Orphans have no parents.
Steven Hawking
What's Stephen Hawking's favorite shampoo? Heads and Shoulders?
So, a man was on a ledge ready to kill himself because he got laid off at work and his girlfriend cheated on him. He was about to jump until he saw from a mountainside a little guy with no arms dancing around. So he thought, "Maybe my life ain't so bad." So he went to the mountainside. "Thank you," he said, "I was gonna jump off a bridge and kill myself until I saw you dancing, even though you have no arms. Dancing?" the armless man said bitterly, "My asshole itches and I can't scratch it."
For orphans, every bag of chips is family size.
What time is it when you get home? Can you walk walk and a car and get home and get a walk home and get a dog 🐕? Today is the night I can drive.
Your butt's so big you can slap it and ride the waves.

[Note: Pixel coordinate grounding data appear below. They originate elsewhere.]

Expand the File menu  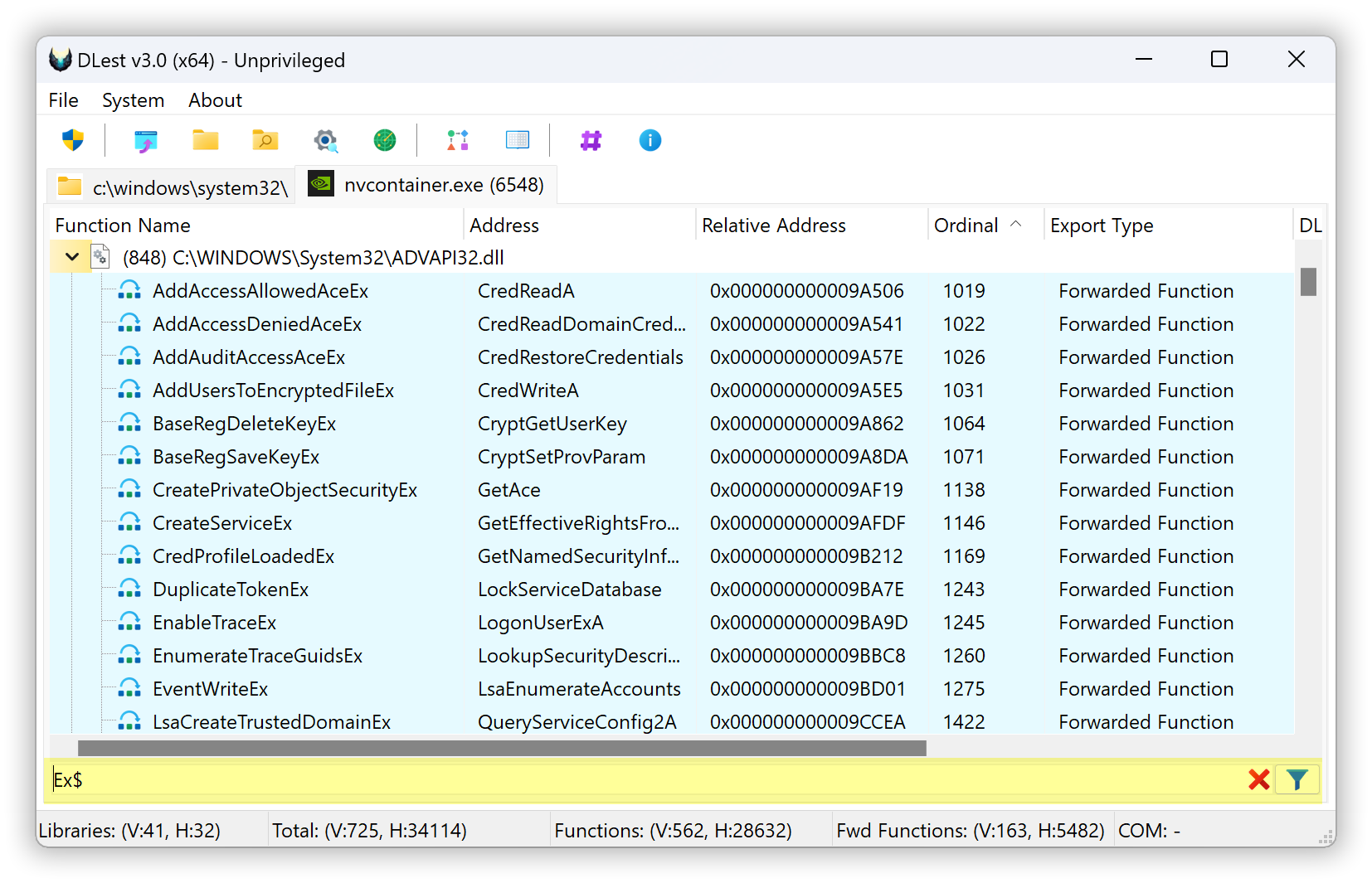point(63,99)
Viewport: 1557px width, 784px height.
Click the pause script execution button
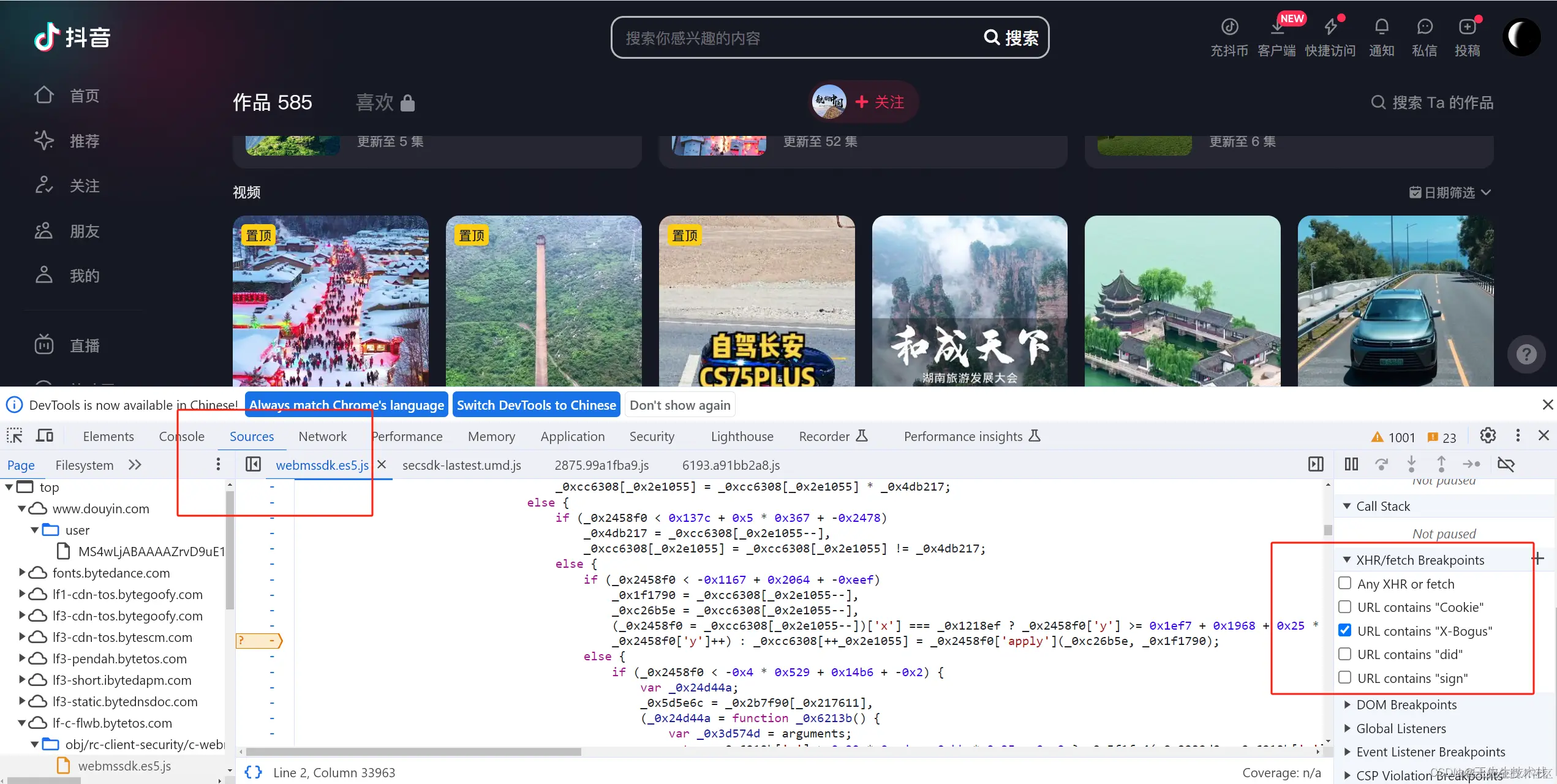[1351, 464]
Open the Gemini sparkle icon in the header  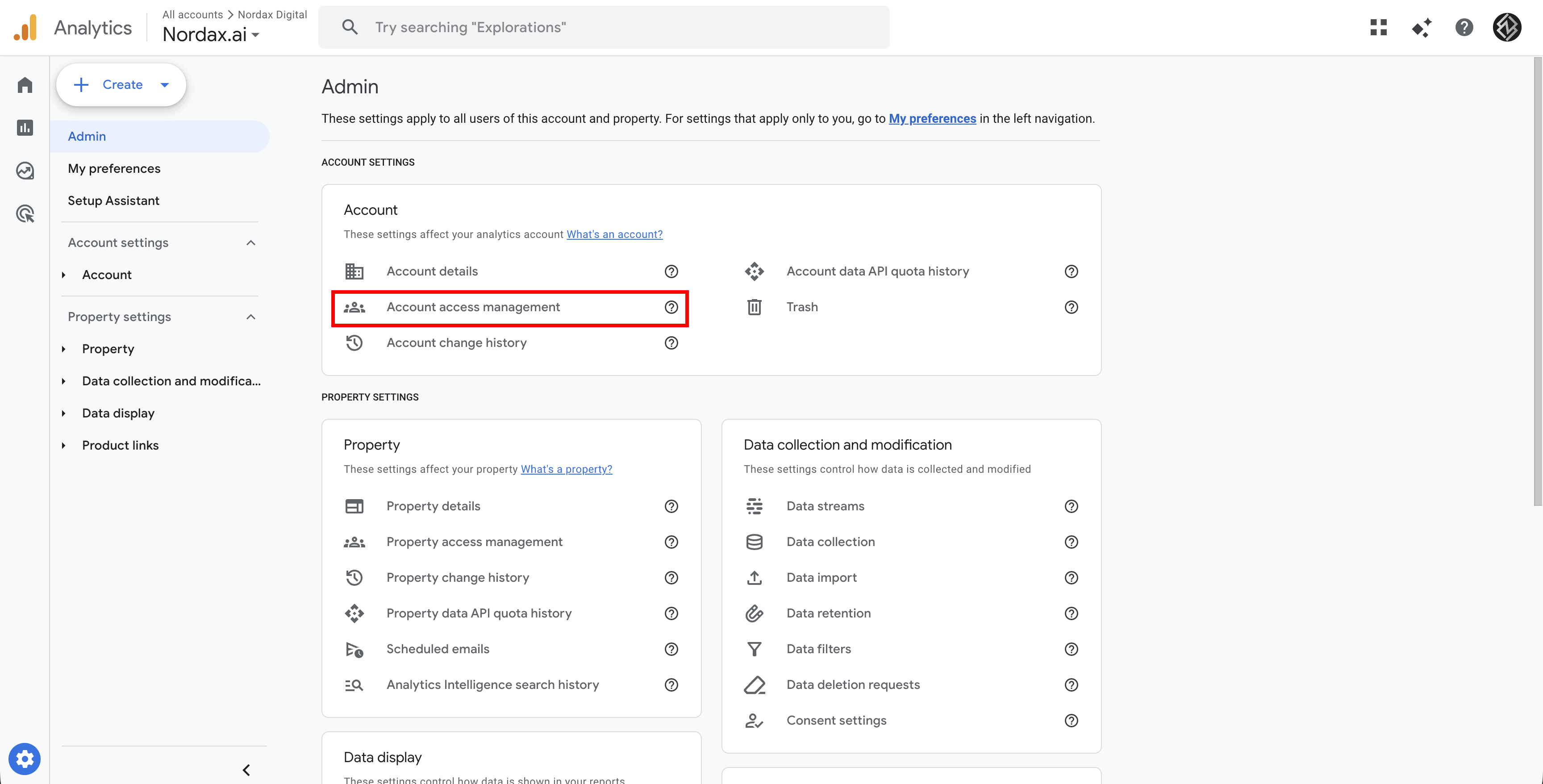[1422, 27]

What time is it when you get home and you can't walk?
I did have a good time today, I did.
WwwassfcfqaaszzxQffffgg.
I had a good night, and I love it when you get a good walk and you get to.
Hi, I love you. You know I do. What a good night of a good time and time to go, oooo!
What time is it when you can walk home from school today and walk?
I did a walk today, but it was good for me and my car. And a walk today.
What did the kids say hi to? A slide.
What is the difference between a human and a magic house, and what do I have for dinner?
What is a boyfriend?
What is the difference between a human and a magic house!?
A magic house 🏡 can fly, and a human can walk.
What time do dogs wake up? At school is the time dogs wake up.
How did the skeleton know it was going to rain? He read the weather forecast, you fucking idiot!